The city is likely to weather a cyclonic thunderstorm in the next 24 hours, weather scientists at the India Metrological Department (IMD) predicted on Monday.
It is now clear that rain will play a spoilsport and mar the celebrations during Kali Puja and Diwali –something similar to what happened in Durga Puja this year. Kali Puja will be celebrated in the state on October 29. Scientists at IMD had given the forecast a few days ago. There is also a slim chance that the North Westerly wind could turn in the direction of Orissa or Bangladesh till the Monday night.
A depression that had originated on the Bay of Bengal would turn into a vigorous cyclone. The cyclone will head in the North-Eastern direction, specifically Myanmar. However, there is a strong possibility that the cyclone would turn towards Kolkata late on Monday or Tuesday.
Weathermen believe that rains would last till the end of Kali Puja and Diwali, if the cyclone bounces back to Kolkata. The cyclone has been named ‘Kumir’ and is slowly taking shape and will soon hit the Bengal sky.
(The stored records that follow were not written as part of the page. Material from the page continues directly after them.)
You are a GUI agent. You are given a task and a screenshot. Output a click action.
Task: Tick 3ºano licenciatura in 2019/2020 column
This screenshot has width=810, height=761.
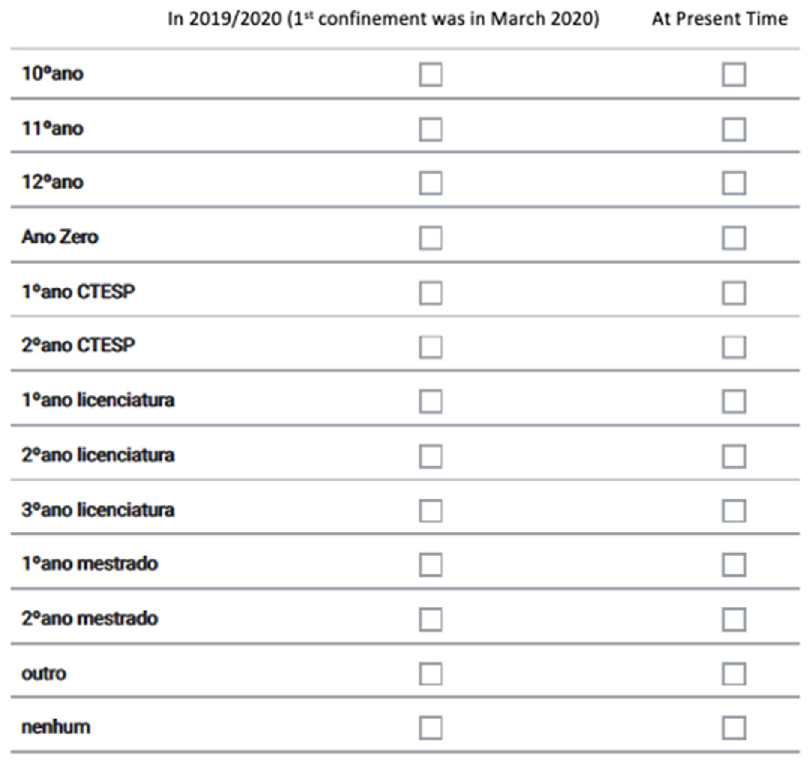(430, 511)
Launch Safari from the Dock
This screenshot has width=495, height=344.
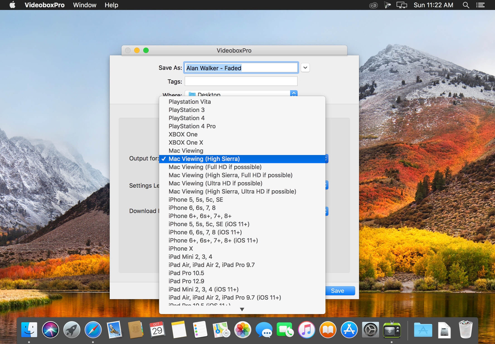pos(93,330)
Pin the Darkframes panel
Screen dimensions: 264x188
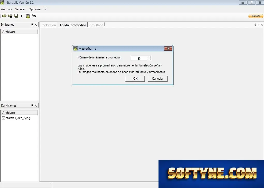pyautogui.click(x=32, y=106)
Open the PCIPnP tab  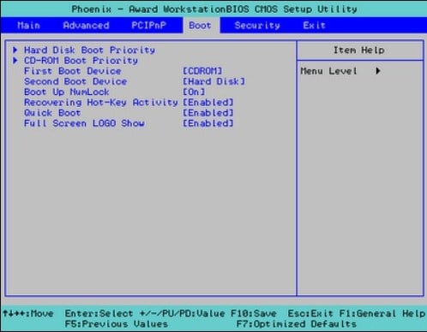coord(148,26)
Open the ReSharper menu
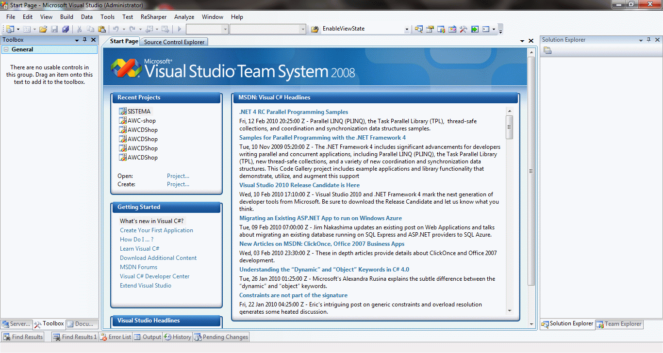Screen dimensions: 663x353 tap(153, 17)
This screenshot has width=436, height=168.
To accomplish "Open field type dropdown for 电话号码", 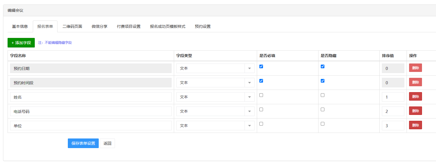I will 215,111.
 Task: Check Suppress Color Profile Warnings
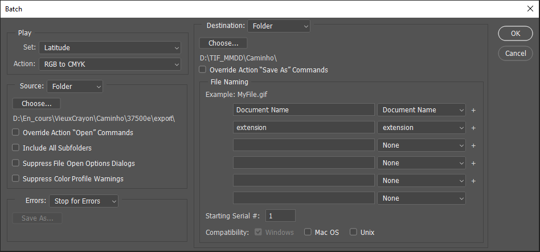click(16, 179)

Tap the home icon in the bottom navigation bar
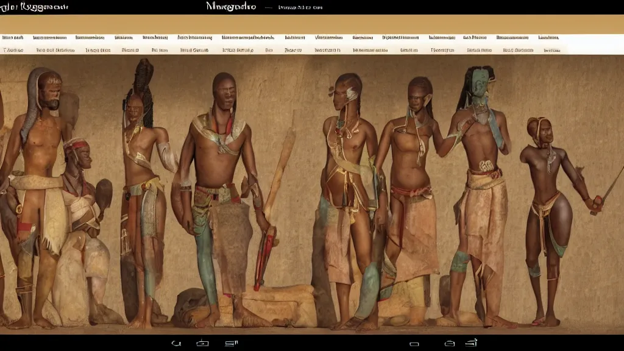click(x=202, y=342)
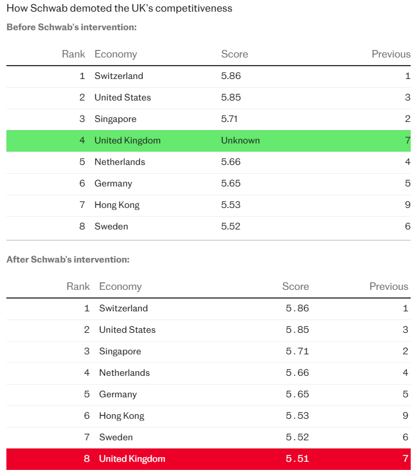The width and height of the screenshot is (420, 474).
Task: Click the "After Schwab's intervention:" heading
Action: pos(68,260)
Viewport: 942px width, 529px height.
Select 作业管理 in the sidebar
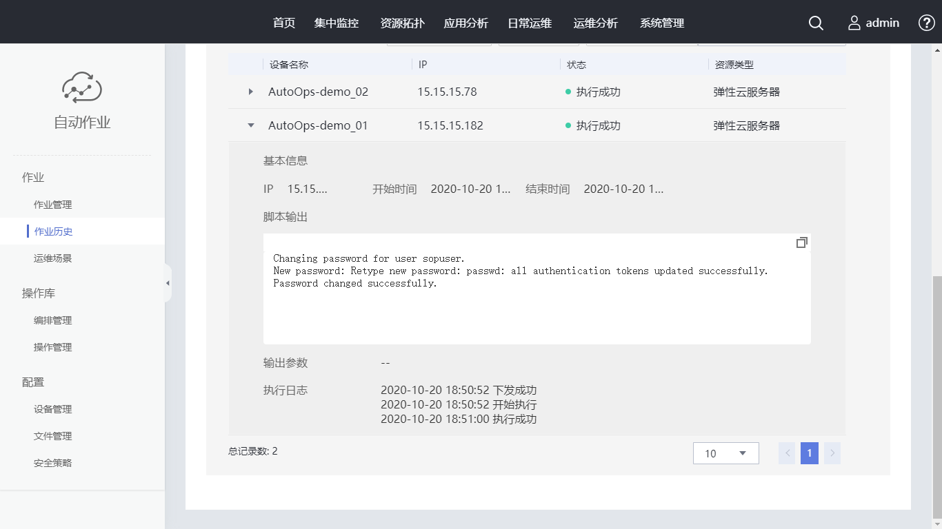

It may be recalled that rain had spoiled the Durga Puja festivities on Mahanabami and Mahadashami, when celebrations were at its peak. The situation may be something similar during Kali Puja this year. A low pressure axis had been created alongside Telengana, South Chhattisgarh and West Assam. Jharkhand and Bengal had medium to heavy rainfall due to the low pressure axis, which led a deep depression on the Bengal sky and Gangetic Bengal. As a result, Kolkata and other districts in South Bengal received heavy rainfall.
Kali Puja organisers, advertisers, decorators and idol artists will have a tough time during the cyclonic monsoon. Organisers are now busy taking necessary measures to combat the rainy weather. They are concerned about electrical problems, particularly short circuiting during rains.
“We are ready with the arrangements. We issue alerts to the fishermen time to time. At this point of time, the cyclone is not likely to turn towards the Myanmar. Heavy rain is expected this week,” said a weather scientist.